Jay Cooke was under the impression that there must be a great deal of gold throughout the Southern cities, and especially in this center of blockade running, that ought to be available for the 7.30 loan; but the testimony here goes to show that the wealthy people have most of their gold abroad, and that they do not have a great deal of it anywhere. Undoubtedly nothing would more tend to tie these people to the Union than such a cord as a United States bond, connecting their pockets with national permanence and prosperity, but they seem now hard enough pressed to buy the necessaries of life; and money for investments in national securities, is not likely to flow northward, for the simple reason that it is not in the country.
Negroes are already beginning to congregate here from the surrounding country. They do not wish to trust their old masters on the plantations; and, without any definite purpose or plan, they have a blind, but touching instinct, that wherever the flag is floating it is a good place for friendless negroes to go. Others are hunting up children or wives, from whom they have long been separated. Quite a number have been located on plantations, and these are working better than could be expected; but the uncertainty of their tenure of the land, the constant return of the old proprietors, and the general confusion and uncertainty as to the ownership of real estate, under the confiscation and abandoned-property laws, combine to unsettle both them and the Superintendents of Freedmen, who are trying to care for them.
The native negroes of Wilmington, however, are doing well. They are of a much higher order of intelligence than those from the country; are generally in comfortable circumstances, and already find time to look into politics. They have a Union League formed among themselves, the object of which is to stimulate to industry and education, and to secure combined effort for suffrage, without which they insist that they will soon be practically enslaved again. A delegation of them waited on Mr. Chase; and certainly looked as well and talked as lucidly as any of the poor whites would have done. There are a very few of the whites who encourage them; but, in general, the bitterest prejudice against these black Unionists, is still among those who have been the only white Unionists—the often-described poor white trash.

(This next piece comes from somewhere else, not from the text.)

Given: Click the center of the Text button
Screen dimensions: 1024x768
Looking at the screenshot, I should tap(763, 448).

The Wilmington negroes have no faith in the ready assent to the proposition that slavery is dead, which all the old slaveholders give. They say—and the negro refugees, all, and some of the whites bear them out in it—that in the country slavery still practically exists. The masters tell them that slavery is to be restored as soon as the army is removed; that the Government is already mustering the army out of service; that next year, when the State is reorganized, the State authorities will control slavery. Meantime, the negroes are worked as hard as ever—in some cases a little harder—and they have no more protection from the cruelty of the whites than ever.[[9]]

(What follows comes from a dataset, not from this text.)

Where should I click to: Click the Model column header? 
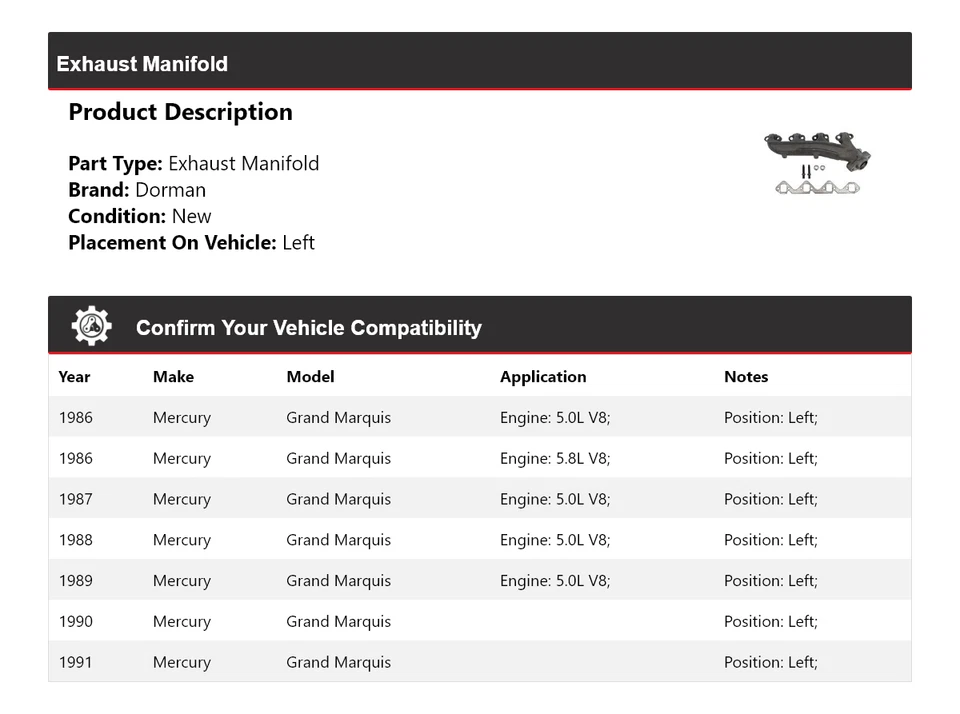tap(310, 377)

“I tell you, sah” said a very intelligent negro, who had been reciting the present troubles of his people, “we ain’t noways safe, ‘long as dem people makes de laws we’s got to be governed by. We’s got to hab a voice in de ‘pintin’ of de law-makers. Den we knows our frens, and whose hans we’s safe in.”
The war, according to these negroes, had, in some respects, made slavery harder for them than before. They were naturally trusted less, and watched more. Then, when provisions became scarce, their rations, on the large plantations, were reduced. On one, for example, the field hands got no meat at all, and their allowance consisted of a peck of unsifted corn-meal and a pint of molasses per week. On another, they got two pounds of meat, a peck of meal, and a quart of molasses per week. Before the war, they had double, as much meat, and a peck and a-half of meal. Thus fed, they were expected to begin work in the fields at daybreak, and continue, with only the intermission of half an hour at noon, till dark.
In some cases the negroes, understanding that they are freed, have refused to work without a contract for wages. Some of them have been promised their board, and a quarter of the corn crop; others three dollars for a season’s work; others a dollar and a-half or two dollars a month. But the town negroes, especially those of the League, say they have but little faith that the contracts will be kept.
Further conversation with the people led me to think that, in the main, they might be divided into three classes. One, embracing, I think, a majority of the people, is thoroughly cowed by the crushing defeat, has the profoundest respect for the power that has whipped them so badly, and, under the belief of its necessity, will submit to anything the Government may require—negro suffrage, territorial pupilage—anything. A smaller class are Union men, if they can have the Union their way—if the negroes can be kept under, and themselves put foremost. And another class are violent and malignant Rebels, enraged at their defeat, and hardly yet willing to submit to the inevitable.